How Many Calories Do You Need?

On 24 Nov 2014, in Wellness, health, nutrition

Your BMR (basal metabolic rate) is the number of calories your body needs each day to perform basic functions. From the time you go to sleep at night until you go to sleep the next night, your body is using calories to fuel the body. Nearly 75 percent of the calories you eat each day are used by the body for this purpose.

You expend energy no matter what you're doing -- even when you are sleeping. It takes calories to breathe, build new red and white blood cells, build muscle tone, pump blood throughout the body, think, raise or lower your body temperature and all other basic body functions -- not to mention the calories needed for moving around, working, reading and everything else you do in a day.

If you've noticed that it becomes harder every year to eat whatever you want and stay slim, you've learned that your BMR decreases as you age. Likewise, depriving yourself of food in hopes of losing weight also decreases your BMR, as your body adjusts how it burns fuel depending upon the amount of fuel it is given.

If you eat more calories than your body metabolism needs, you will gain weight. There are 3,500 calories in every pound of body fat.
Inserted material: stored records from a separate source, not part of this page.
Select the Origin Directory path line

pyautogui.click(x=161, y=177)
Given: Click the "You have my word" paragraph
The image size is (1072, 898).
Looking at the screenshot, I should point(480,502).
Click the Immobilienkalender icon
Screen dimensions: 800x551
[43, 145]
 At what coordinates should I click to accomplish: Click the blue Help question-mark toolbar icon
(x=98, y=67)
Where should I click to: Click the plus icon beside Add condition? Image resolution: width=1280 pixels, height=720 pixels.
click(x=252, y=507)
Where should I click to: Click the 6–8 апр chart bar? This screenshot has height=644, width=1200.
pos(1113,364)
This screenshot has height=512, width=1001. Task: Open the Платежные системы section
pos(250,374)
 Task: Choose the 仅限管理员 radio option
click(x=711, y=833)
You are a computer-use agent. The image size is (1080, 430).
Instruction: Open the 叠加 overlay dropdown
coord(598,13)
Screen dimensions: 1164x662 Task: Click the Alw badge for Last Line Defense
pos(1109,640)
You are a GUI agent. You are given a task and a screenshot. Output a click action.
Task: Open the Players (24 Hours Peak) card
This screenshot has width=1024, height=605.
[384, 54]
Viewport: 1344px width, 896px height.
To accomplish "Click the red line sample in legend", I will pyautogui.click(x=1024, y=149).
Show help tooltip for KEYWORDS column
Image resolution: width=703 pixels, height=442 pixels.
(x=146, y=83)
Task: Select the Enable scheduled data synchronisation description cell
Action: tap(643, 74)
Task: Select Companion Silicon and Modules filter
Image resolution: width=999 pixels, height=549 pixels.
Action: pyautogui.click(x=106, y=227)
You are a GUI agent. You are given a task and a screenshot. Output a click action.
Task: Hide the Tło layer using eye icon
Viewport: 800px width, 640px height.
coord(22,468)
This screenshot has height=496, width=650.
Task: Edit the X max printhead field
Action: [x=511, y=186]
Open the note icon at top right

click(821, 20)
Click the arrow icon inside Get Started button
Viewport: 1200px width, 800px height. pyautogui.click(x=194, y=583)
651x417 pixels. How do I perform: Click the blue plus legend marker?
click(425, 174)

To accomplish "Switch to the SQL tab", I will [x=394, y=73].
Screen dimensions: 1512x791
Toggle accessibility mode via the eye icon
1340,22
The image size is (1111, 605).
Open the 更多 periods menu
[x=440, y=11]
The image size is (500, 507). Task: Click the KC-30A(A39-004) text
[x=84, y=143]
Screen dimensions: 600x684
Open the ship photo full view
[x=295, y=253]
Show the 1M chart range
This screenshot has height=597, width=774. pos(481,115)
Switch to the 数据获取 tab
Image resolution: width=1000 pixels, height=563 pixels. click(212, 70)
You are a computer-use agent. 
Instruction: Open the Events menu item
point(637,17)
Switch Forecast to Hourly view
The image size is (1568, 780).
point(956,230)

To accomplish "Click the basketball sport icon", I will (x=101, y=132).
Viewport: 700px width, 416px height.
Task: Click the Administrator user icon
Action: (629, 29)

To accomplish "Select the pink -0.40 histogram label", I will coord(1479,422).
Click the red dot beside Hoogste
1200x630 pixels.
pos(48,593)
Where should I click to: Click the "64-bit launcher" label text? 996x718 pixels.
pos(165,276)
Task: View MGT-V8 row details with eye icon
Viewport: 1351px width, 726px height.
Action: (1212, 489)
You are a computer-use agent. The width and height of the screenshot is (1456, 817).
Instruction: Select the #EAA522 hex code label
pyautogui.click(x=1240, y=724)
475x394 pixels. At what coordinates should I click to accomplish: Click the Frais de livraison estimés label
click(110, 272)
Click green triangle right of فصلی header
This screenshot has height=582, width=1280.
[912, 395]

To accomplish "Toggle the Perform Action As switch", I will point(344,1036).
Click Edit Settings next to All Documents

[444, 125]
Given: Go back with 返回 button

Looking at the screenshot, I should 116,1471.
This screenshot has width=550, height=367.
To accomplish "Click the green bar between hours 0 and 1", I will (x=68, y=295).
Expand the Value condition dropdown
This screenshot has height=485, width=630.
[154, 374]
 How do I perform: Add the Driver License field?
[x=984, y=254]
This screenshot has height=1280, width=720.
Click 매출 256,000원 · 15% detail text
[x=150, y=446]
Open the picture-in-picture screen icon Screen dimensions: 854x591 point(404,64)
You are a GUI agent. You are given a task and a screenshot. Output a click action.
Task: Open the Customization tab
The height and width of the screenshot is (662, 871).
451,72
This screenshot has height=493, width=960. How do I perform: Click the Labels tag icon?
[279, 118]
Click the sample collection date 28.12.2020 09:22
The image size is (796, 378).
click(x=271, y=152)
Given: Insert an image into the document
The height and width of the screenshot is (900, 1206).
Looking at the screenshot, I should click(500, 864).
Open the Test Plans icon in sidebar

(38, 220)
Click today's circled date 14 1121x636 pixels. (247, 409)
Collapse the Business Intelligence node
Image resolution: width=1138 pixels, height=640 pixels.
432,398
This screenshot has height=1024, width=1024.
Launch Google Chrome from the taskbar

So, if you eat 500 calories more a day than your body needs, you will gain one pound every week.

Knowing your BMR can help you maintain your weight, because you will know approximately how many calories you need each day to perform basic bodily functions. This can also help you determine your exercise needs.

Your BMR is influenced by many factors:

Gender -- Men have a greater muscle mass and a lower body fat percentage. This means they have a higher basal metabolic rate.

Medications -- Some drugs slow down BMR dramatically.

Genes -- Some people are born with faster metabolisms, some with slower metabolisms; this genetic metabolic fact cannot be changed.

Age -- BMR reduces with age. After age 20, it drops about 2 percent per decade.

Exercise -- Physical exercise influences body weight by burning calories, but it also helps raise your BMR by building extra lean tissue (lean tissue is more metabolically demanding than fat tissue), so you burn more calories even when sleeping.

Weight -- The more your weight, the higher your BMR; for example: the metabolic rate of obese women is 25 percent higher than the metabolic rate of thin women.

Body Surface Area -- The greater your body surface area factor, the higher your BMR, i.e., tall, thin people have higher BMRs.

Body Fat Percentage -- The lower your body fat percentage, the higher your BMR; the higher body fat percentage in the male body is one reason why men generally have a 10-15 percent higher BMR than women.

Diet -- Starvation, eating disorders or serious abrupt calorie reduction can dramatically reduce BMR by up to 30 percent; restrictive low-calorie weight loss diets may cause your BMR to drop by as much as 20 percent.

Other Factors -- Other factors include body temperature and health, hormones, external temperature and glands/ glandular function.